Awards and highlights
- CFP national champion (2023)

Career NFL statistics
- Games played: 156
- Games started: 2
- Fumble recoveries: 1
- Stats at Pro Football Reference

= Bradford Banta =

American football player (born 1970)

Bradford Banta (born December 14, 1970) is an American former professional football player and coach. He played tight end and long snapper in the National Football League (NFL) from 1994 to 2004. Banta also coached in the NFL from 2008 to 2018. He was an assistant coach for the Michigan Wolverines from 2019 to 2023, winning a national championship in his final season. Banta played college football for the USC Trojans.

==College career==
At the University of Southern California, Banta was a two-year starter at tight end for Trojans (1989–93), as well as a four-time letter-winner. He earned honorable mention All-Pac-10 Conference honors as a junior and senior and received his bachelor's degree in communications with a minor in sociology in 1993.

==Professional career==
Banta was selected in the fourth round of the 1994 NFL draft, 106 overall, by the Indianapolis Colts. He went on and played from 1994 to 2004 for the Indianapolis Colts, the New York Jets, the Detroit Lions, and the Buffalo Bills. He is noted for committing two unnecessary roughness penalties in a Monday Night Football matchup against the Miami Dolphins in 2000.
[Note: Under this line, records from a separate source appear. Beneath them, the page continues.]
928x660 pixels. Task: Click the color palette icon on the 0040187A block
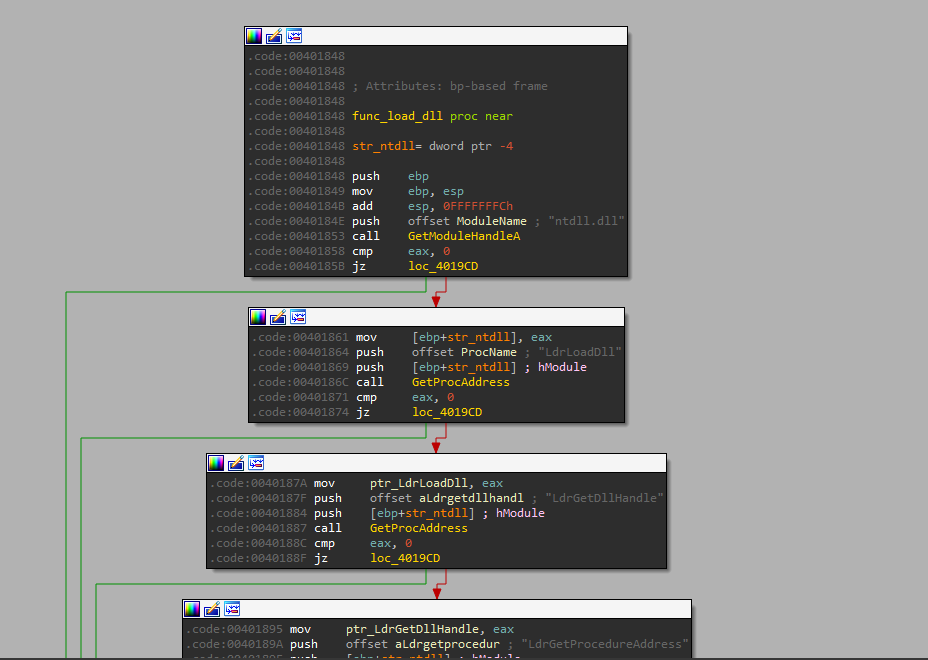(215, 462)
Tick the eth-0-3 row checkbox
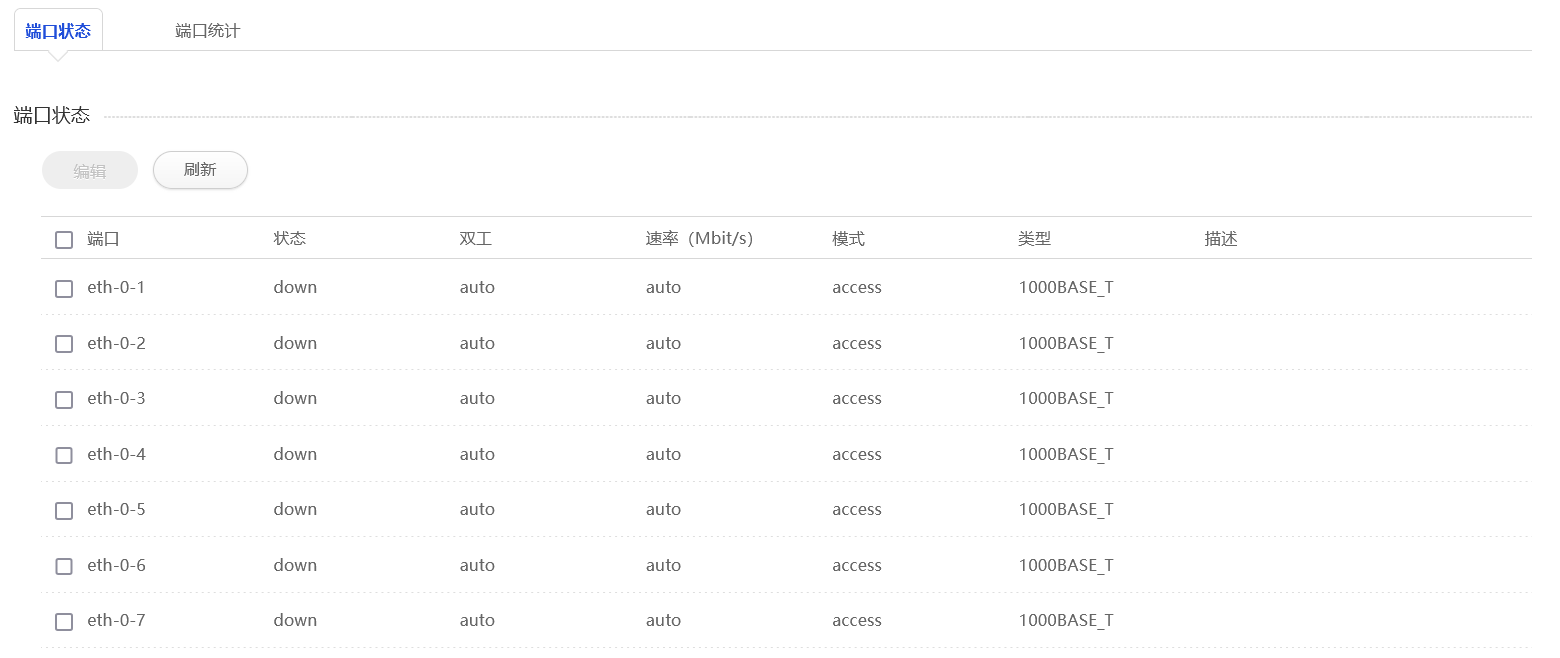The width and height of the screenshot is (1560, 658). pyautogui.click(x=64, y=400)
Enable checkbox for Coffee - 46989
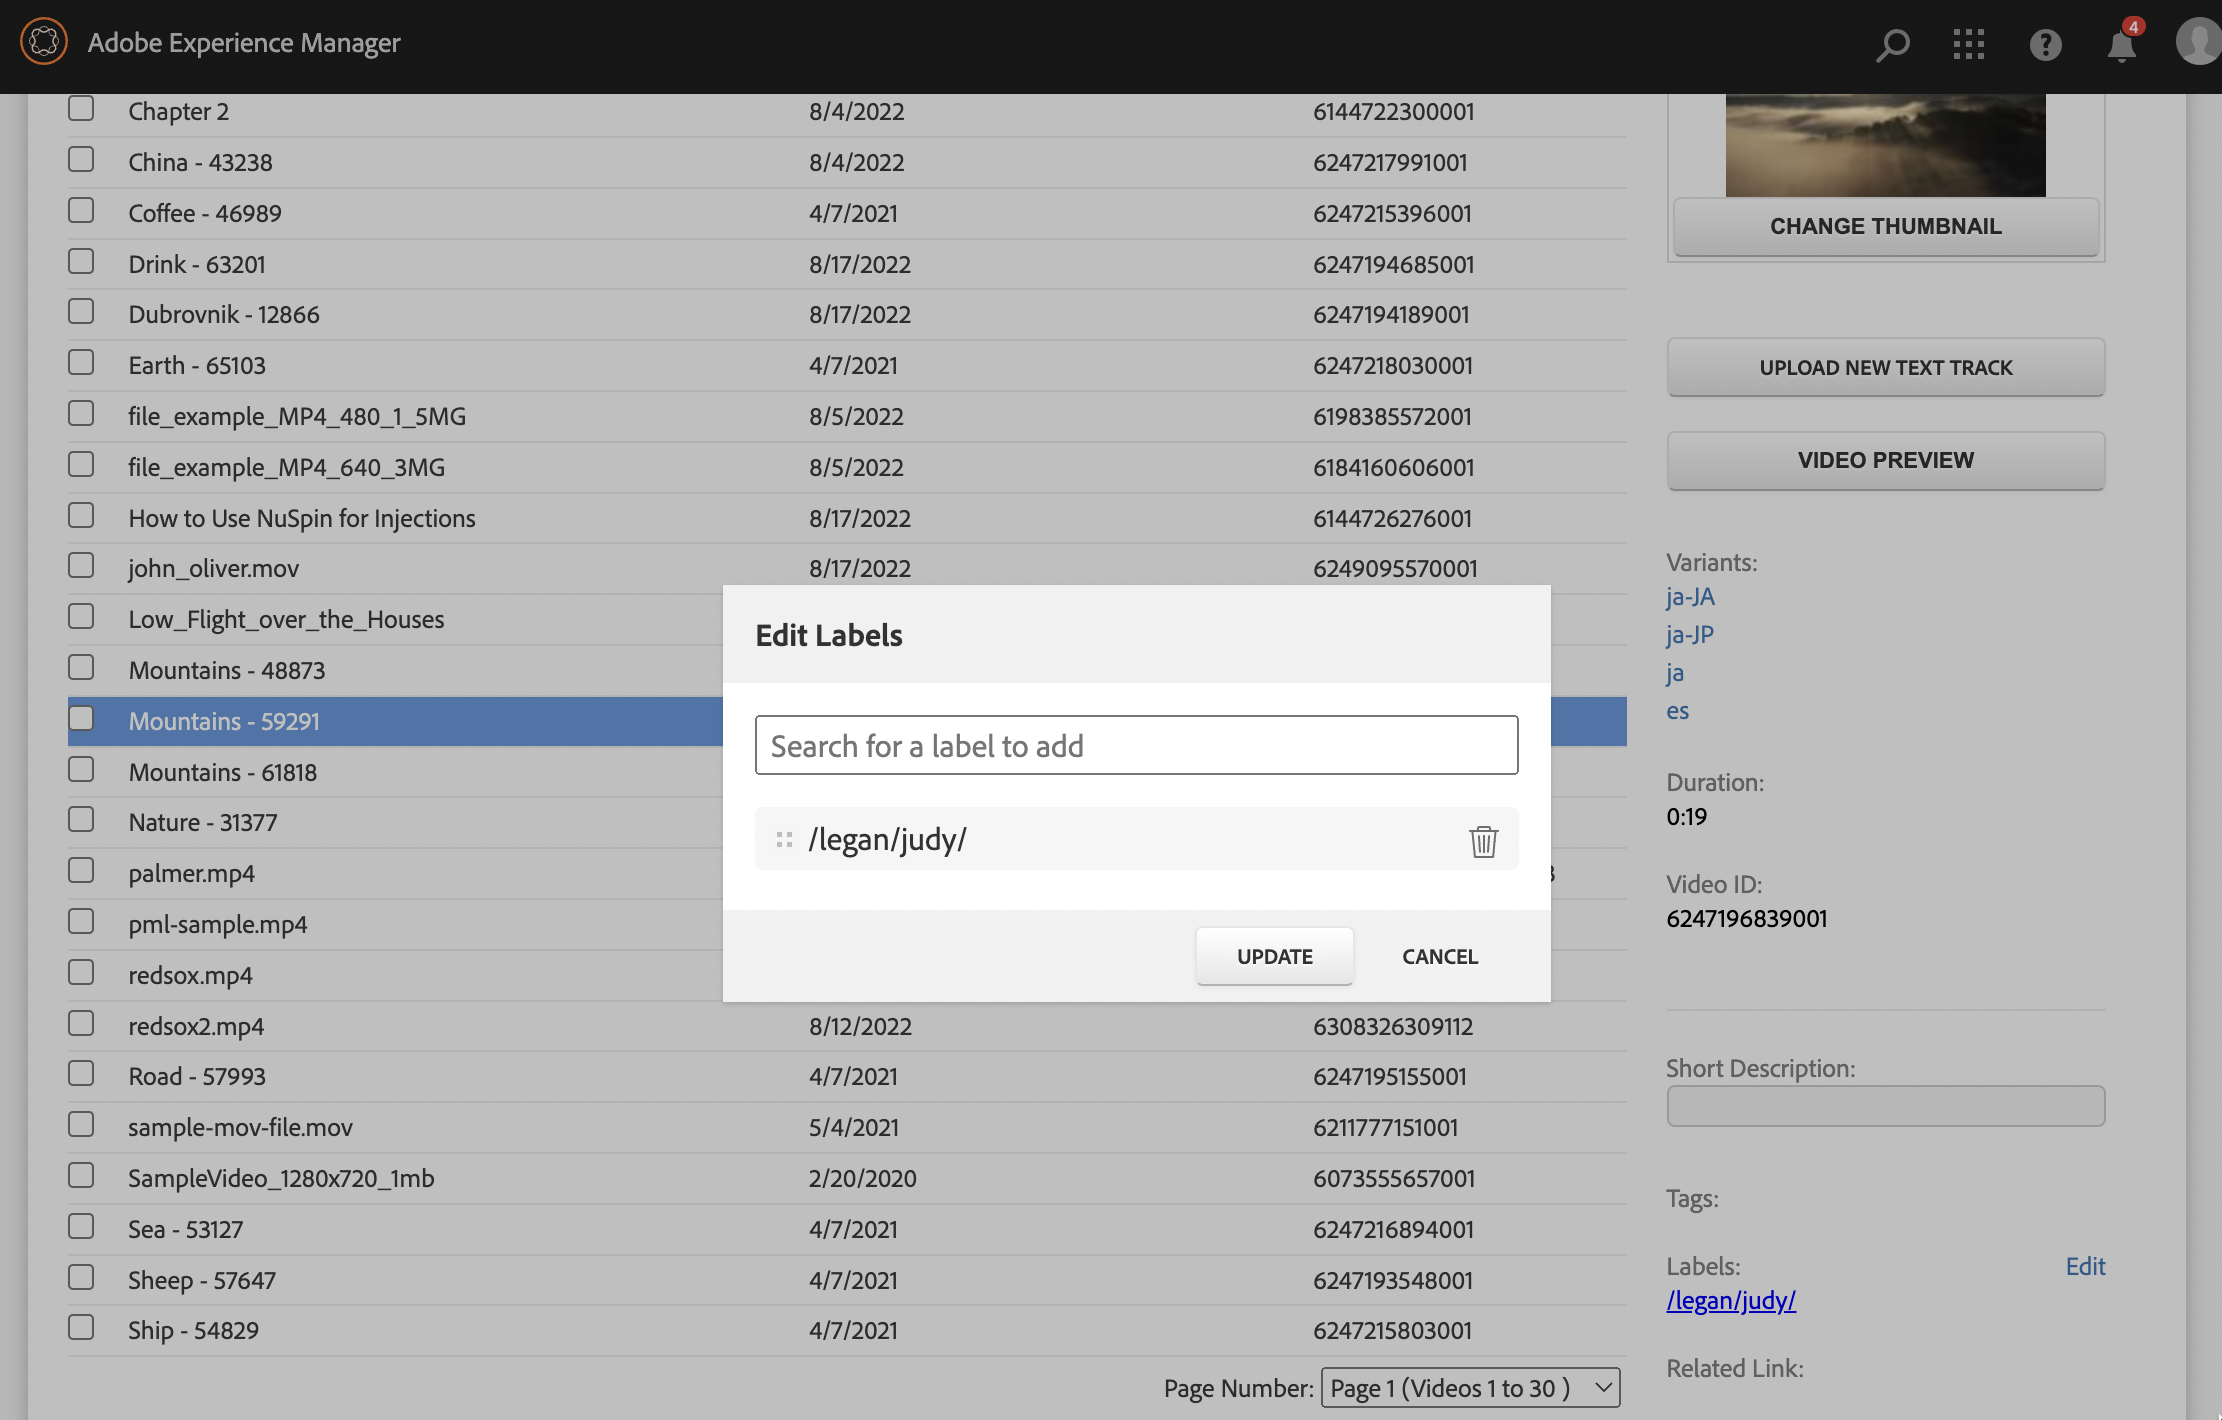The height and width of the screenshot is (1420, 2222). [x=81, y=209]
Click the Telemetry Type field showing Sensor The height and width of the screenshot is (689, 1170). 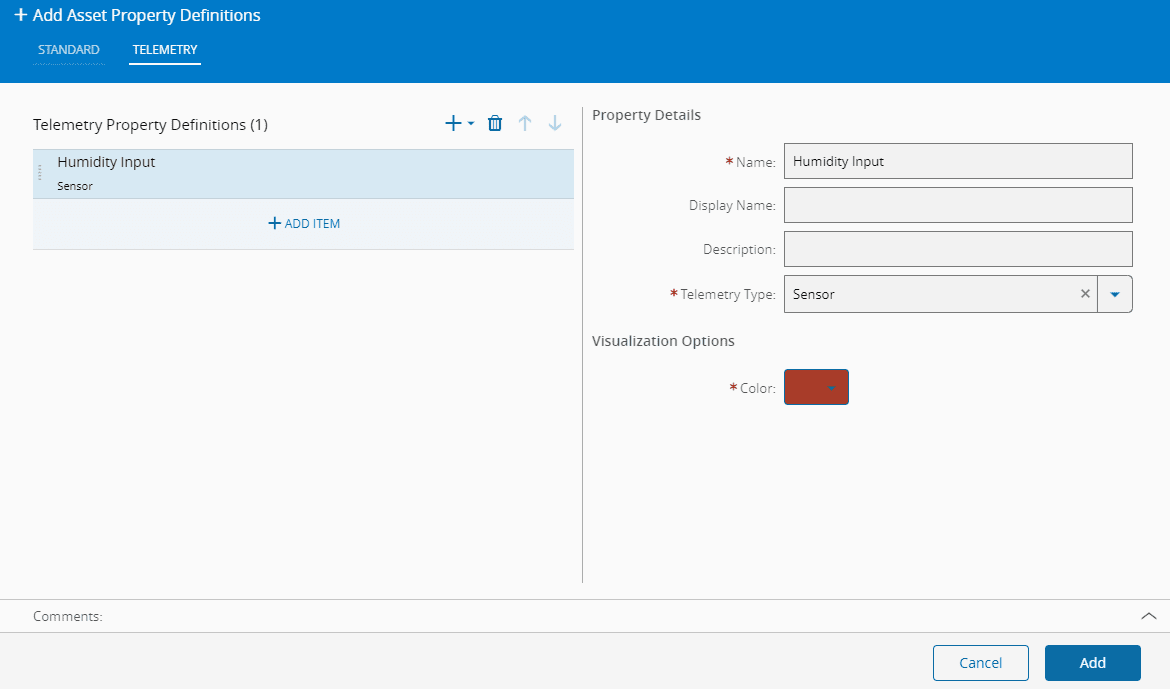point(930,294)
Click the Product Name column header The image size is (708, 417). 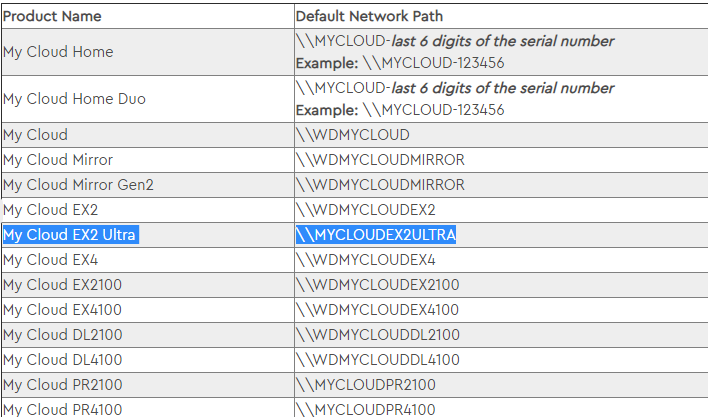(x=52, y=16)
Banta served as a long snapper for a majority of his career, and played exclusively on special teams with the Lions. He had previously played tight end in offensive situations for the Colts.

After his playing days, Banta worked with as a supervisor for George Wright Construction for a year and in Chase's Home Financial Division for nearly two years in Chattanooga, Tennessee.

==Coaching career==

===University of Tennessee at Chattanooga===
Banta coached the tight ends during the Chattanooga Mocs' 2007 season.

===Detroit Lions===
Banta was the assistant special teams coach for the Detroit Lions from 2008 to 2011, and then the assistant linebackers coach for the 2012 and 2013 seasons.

===Washington Redskins===
On February 4, 2014, it was announced that Banta would join the team as the Washington Redskins assistant special teams coach, serving under Ben Kotwica.

===New Orleans Saints===
On January 31, 2017, the New Orleans Saints hired Banta as their Special teams coordinator.

===Michigan Wolverines===
In February 2019, Banta was hired by Jim Harbaugh and the University of Michigan as a special teams analyst. He remained with the program until 2023, when they won a national championship.